**Try it**
Only certain lines below are wanted: those starting at the line containing "Task: Save post with the bookmark icon" and ending at the line containing "Viewport: 1429px width, 725px height.", both included, each retyped exactly.

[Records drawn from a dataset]

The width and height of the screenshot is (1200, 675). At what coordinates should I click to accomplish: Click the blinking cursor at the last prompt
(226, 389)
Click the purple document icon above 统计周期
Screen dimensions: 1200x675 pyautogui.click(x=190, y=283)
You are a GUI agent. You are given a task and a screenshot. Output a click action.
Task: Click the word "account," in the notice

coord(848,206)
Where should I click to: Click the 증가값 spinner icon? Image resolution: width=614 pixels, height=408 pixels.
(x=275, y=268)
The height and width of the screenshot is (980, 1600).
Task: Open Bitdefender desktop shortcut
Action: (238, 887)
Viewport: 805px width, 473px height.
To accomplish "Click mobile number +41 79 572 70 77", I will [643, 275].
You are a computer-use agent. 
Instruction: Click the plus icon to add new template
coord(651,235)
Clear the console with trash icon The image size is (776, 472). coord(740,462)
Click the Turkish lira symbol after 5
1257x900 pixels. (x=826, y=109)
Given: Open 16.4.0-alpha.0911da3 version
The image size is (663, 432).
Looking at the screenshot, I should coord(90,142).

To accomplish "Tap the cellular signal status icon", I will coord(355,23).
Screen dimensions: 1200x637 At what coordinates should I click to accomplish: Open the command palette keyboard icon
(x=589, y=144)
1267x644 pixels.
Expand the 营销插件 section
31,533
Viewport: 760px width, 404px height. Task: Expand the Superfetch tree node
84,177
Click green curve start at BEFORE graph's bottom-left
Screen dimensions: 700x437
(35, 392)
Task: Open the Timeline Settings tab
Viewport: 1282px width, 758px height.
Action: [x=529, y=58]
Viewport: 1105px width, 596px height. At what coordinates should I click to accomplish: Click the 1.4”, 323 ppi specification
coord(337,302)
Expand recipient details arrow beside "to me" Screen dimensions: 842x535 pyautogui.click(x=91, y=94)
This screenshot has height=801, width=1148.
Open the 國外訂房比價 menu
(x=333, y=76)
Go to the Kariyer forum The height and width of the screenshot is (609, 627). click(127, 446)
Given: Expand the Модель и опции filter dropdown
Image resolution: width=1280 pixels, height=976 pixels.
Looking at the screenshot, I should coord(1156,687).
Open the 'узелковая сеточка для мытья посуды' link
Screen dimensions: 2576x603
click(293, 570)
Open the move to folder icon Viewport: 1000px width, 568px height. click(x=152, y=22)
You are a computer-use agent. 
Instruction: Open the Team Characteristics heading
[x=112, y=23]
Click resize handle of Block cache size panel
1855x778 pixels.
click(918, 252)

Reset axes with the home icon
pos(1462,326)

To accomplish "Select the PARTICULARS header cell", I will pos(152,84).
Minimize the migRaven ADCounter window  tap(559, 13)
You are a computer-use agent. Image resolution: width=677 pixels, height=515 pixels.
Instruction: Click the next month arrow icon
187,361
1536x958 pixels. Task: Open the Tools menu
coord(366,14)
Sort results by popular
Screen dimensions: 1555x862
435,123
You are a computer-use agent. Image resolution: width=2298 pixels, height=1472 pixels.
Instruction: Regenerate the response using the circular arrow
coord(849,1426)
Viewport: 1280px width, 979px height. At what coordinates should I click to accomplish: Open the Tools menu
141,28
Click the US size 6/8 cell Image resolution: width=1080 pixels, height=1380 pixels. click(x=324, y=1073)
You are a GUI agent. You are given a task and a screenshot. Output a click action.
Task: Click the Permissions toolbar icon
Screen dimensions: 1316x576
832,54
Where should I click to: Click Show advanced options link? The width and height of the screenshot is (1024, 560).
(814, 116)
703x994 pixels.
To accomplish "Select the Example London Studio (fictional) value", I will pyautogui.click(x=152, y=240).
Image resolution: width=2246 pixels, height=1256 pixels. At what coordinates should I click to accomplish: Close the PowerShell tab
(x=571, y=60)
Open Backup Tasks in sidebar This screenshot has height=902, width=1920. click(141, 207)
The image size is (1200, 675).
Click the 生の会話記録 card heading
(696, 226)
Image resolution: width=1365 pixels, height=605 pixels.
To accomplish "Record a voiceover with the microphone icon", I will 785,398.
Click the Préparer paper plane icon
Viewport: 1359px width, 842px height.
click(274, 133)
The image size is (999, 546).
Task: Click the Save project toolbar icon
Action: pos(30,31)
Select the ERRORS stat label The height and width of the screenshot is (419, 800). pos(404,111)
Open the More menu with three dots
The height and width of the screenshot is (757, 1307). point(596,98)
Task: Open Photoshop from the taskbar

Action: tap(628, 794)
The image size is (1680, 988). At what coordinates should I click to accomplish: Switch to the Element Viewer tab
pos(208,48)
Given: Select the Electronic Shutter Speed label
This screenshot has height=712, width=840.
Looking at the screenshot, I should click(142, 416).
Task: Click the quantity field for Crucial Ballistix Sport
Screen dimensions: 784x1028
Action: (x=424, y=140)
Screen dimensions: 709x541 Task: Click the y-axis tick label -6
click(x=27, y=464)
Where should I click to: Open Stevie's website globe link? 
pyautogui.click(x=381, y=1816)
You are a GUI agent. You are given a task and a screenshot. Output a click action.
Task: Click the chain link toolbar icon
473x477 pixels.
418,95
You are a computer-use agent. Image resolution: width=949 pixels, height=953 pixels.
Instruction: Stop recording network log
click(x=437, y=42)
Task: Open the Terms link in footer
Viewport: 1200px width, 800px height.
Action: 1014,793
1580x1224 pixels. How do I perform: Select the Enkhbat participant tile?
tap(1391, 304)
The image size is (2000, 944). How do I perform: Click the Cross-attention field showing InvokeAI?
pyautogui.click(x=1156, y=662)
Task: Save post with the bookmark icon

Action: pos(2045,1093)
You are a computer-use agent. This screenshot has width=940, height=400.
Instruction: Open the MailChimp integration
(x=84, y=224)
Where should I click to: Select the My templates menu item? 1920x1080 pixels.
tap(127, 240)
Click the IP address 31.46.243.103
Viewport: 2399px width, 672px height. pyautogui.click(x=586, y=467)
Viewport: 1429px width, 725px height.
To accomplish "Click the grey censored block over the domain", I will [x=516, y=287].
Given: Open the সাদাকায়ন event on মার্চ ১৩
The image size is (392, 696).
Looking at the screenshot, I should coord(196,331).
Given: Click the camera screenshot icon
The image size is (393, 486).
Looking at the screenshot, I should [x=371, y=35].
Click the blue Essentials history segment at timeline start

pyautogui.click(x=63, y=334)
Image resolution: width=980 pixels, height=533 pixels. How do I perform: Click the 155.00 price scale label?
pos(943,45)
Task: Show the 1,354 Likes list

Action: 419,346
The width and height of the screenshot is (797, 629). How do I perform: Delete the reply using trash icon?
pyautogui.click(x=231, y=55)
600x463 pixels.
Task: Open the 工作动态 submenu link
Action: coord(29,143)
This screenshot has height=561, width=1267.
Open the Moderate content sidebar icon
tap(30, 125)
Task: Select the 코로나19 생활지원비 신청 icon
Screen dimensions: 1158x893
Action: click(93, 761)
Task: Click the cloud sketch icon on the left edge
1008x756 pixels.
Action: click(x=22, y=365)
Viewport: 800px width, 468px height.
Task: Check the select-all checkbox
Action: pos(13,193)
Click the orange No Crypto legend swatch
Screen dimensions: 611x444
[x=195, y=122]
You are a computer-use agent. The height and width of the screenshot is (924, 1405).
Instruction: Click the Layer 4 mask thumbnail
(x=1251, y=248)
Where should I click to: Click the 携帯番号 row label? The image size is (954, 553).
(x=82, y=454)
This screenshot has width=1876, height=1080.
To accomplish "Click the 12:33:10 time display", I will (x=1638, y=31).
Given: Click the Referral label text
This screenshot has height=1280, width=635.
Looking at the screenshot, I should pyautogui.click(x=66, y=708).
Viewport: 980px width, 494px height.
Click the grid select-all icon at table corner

**Result**
Task: Save post with the bookmark icon

Action: pos(2045,1093)
You are a computer-use agent. This screenshot has width=940, height=400.
Instruction: Open the MailChimp integration
(x=84, y=224)
Where should I click to: Select the My templates menu item? 1920x1080 pixels.
tap(127, 240)
Click the IP address 31.46.243.103
Viewport: 2399px width, 672px height. pyautogui.click(x=586, y=467)
Viewport: 1429px width, 725px height.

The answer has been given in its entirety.